9 jul 2009

VI.Libertades.


Cuando se ha vivido la mayor parte de la vida sojuzgado, por tanto con una perspectiva bastante limitada de las cosas, el reconocimiento de la libertad se convierte de repente es una responsabilidad compleja de asumir y de manejar de forma satisfactoria. Se trata de hacer no sólo lo que me plazca a mí, sino también de permitir lo que le plazca al otro, logrando un equilibrio en el que los espacios personales no colisionen entre sí.

Creo absolutamente precisos los acuerdos para navegar en este inmenso océano de intercambios de un modo elegante y dinámico, que roce siquiera tangencialmente lo amoroso, pues no concibo manera más idónea de armonizar los opuestos.

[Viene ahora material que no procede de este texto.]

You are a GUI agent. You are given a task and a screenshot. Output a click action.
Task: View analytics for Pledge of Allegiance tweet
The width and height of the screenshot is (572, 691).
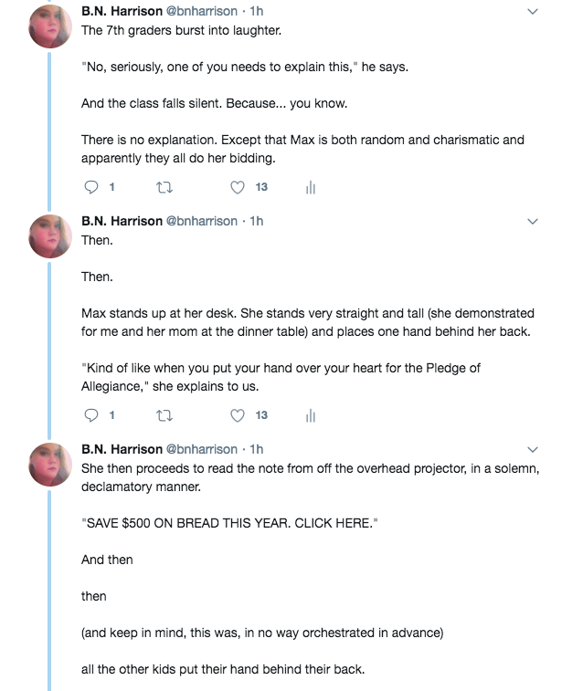coord(310,415)
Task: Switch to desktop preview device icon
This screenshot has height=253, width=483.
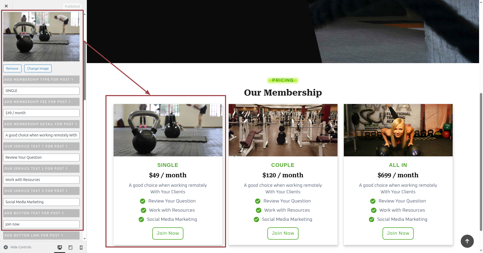Action: pos(60,247)
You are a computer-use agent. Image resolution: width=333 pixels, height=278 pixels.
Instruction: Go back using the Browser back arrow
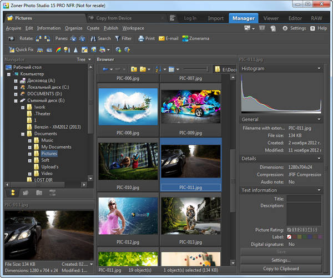coord(105,69)
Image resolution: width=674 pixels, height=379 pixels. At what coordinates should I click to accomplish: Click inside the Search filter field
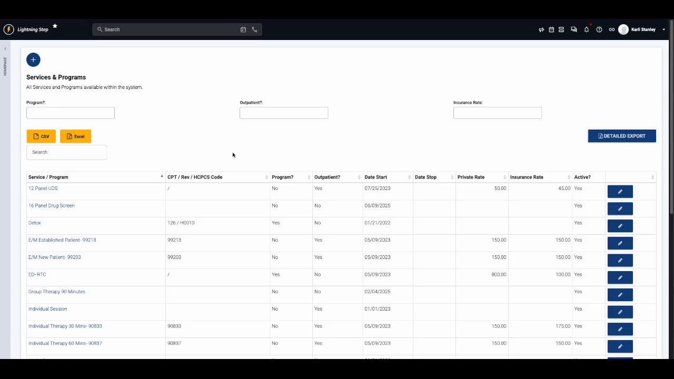coord(66,152)
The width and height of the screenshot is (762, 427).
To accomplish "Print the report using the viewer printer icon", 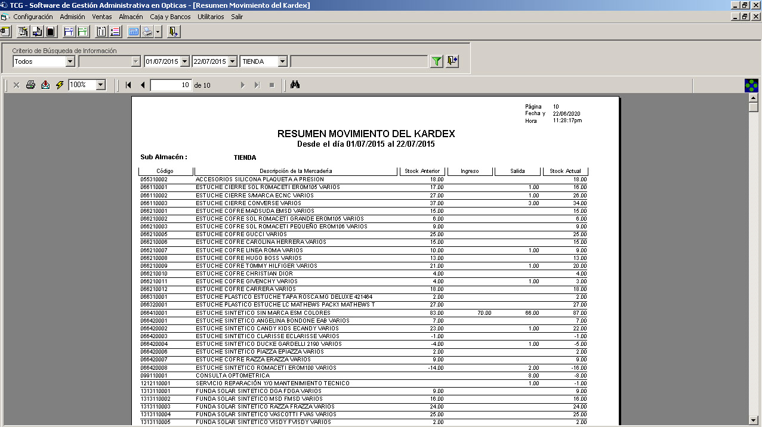I will point(31,85).
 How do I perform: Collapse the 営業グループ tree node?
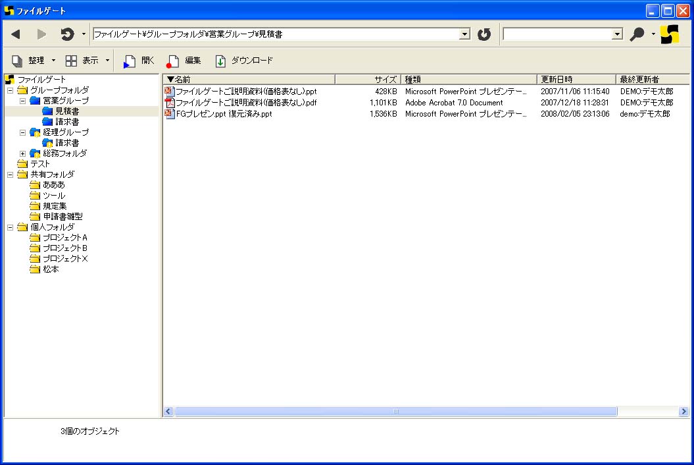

Por eso al asumir la libertad propia nos encontramos con las libertades de los otros en un embolado que hay que ir clarificando despacio y con suma delicadeza, pues puede estallar en las manos como nitroglicerina.

Pero para estar realmente de acuerdo es preciso aceptar que ninguna libertad será considerada como tal si está entretejida con los hilos del sacrificio de alguna de las partes, que a menudo se muestran camuflados tras las necesidades afectivas más soterradas, convenciéndome de que si no obtengo del otro lo que espero, a veces tácitamente, mi libertad ya por eso lo es menos.

Se infiere entonces que esa libertad mía dependería más de la voluntad ajena, y que estaría hecha de parcelas que puedo usar pero que no son de mi propiedad. Sería más como una libertad hipotecada, cuando la crudeza de lo cierto dice que el trazado de la misma es de mi exclusiva competencia. Puedo elegir o no estar implicado en lo que me atrapa, pero siendo consciente en todo momento, de que si me dejo sujetar no es porque tenga que inmolar una de esas parcelas prestadas de mi libertad, que sería el sacrificio, sino porque escojo hacerlo por convenir más a mis intereses y necesidades.

Y si de todo ello no obtengo satisfacción, no es responsabilidad del otro que ha decidido administrar la parcela de libertad que me prestaba, sino de todo punto mía por haberme apegado en exceso a ella, hasta el extremo de sentir la pérdida como algo irreparable. Y eso es porque en el camino de la confianza a menudo se obvia que uno no es el dueño de esa libertad que, otrora disfrutada, ahora se aleja veloz desbrozando ilusiones y fantasías.

Creo que hasta en la forma en que se expresa el desacuerdo hay que ponerse de acuerdo, e ir depurando los conflictos nacidos de la idea generalizada de que tiene que ser el otro el que cambie. Mas cuando el erróneo empeño se convierte en una labor titánica, o bien se relativiza con urgencia el contexto hacia formas más simples de aceptación, o nos abocamos hacia la soledad más claramente autoimpuesta. Sí, porque la soledad al principio es más una idea en la que uno se instala que un hecho empíricamente constatable. A fuerza de que con el tiempo y la perseverancia en esa idea, termine por fijarse en la cotidianeidad más veraz.

O estamos con los otros o sin ellos. Pero que no sea la dependencia afectiva quien se haga cargo de las mezclas, sean estas ideales o explosivas. Si parto con un bagaje de aceptación propia saludable, podré intercambiar con el otro en paz, hasta incluso si es necesario, transfundiéndole aquella de la que él carezca.


1 comentario:

PazzaP dijo...

Concha Barbero de Dompablo dijo...
Vibran en otro nivel energético. No hay que meterse en su bucle negativo, sólo comprender y alejarse si es necesario. No sólo no quieren entenderte, sino que tampoco pueden.

17 de julio de 2009 22:22

PazzaP dijo...
Por contexto voy a suponer que tu comentario cuadra más en la entrada anterior a ésta. Corrígeme si es preciso.

Sé que no pueden, tal vez del mismo modo que tampoco yo puedo entenderles a ellos. No queda sino comprender lo que hay, en mí, en ellos, en todos...

Gracias.

17 de julio de 2009 23:58

Concha Barbero de Dompablo dijo...
¡Ah, pues me he confundido, perdón!

De acuerdo nuevamente con lo que dices.

Cuando amas comprendes pero entiendo muy bien loque has escrito.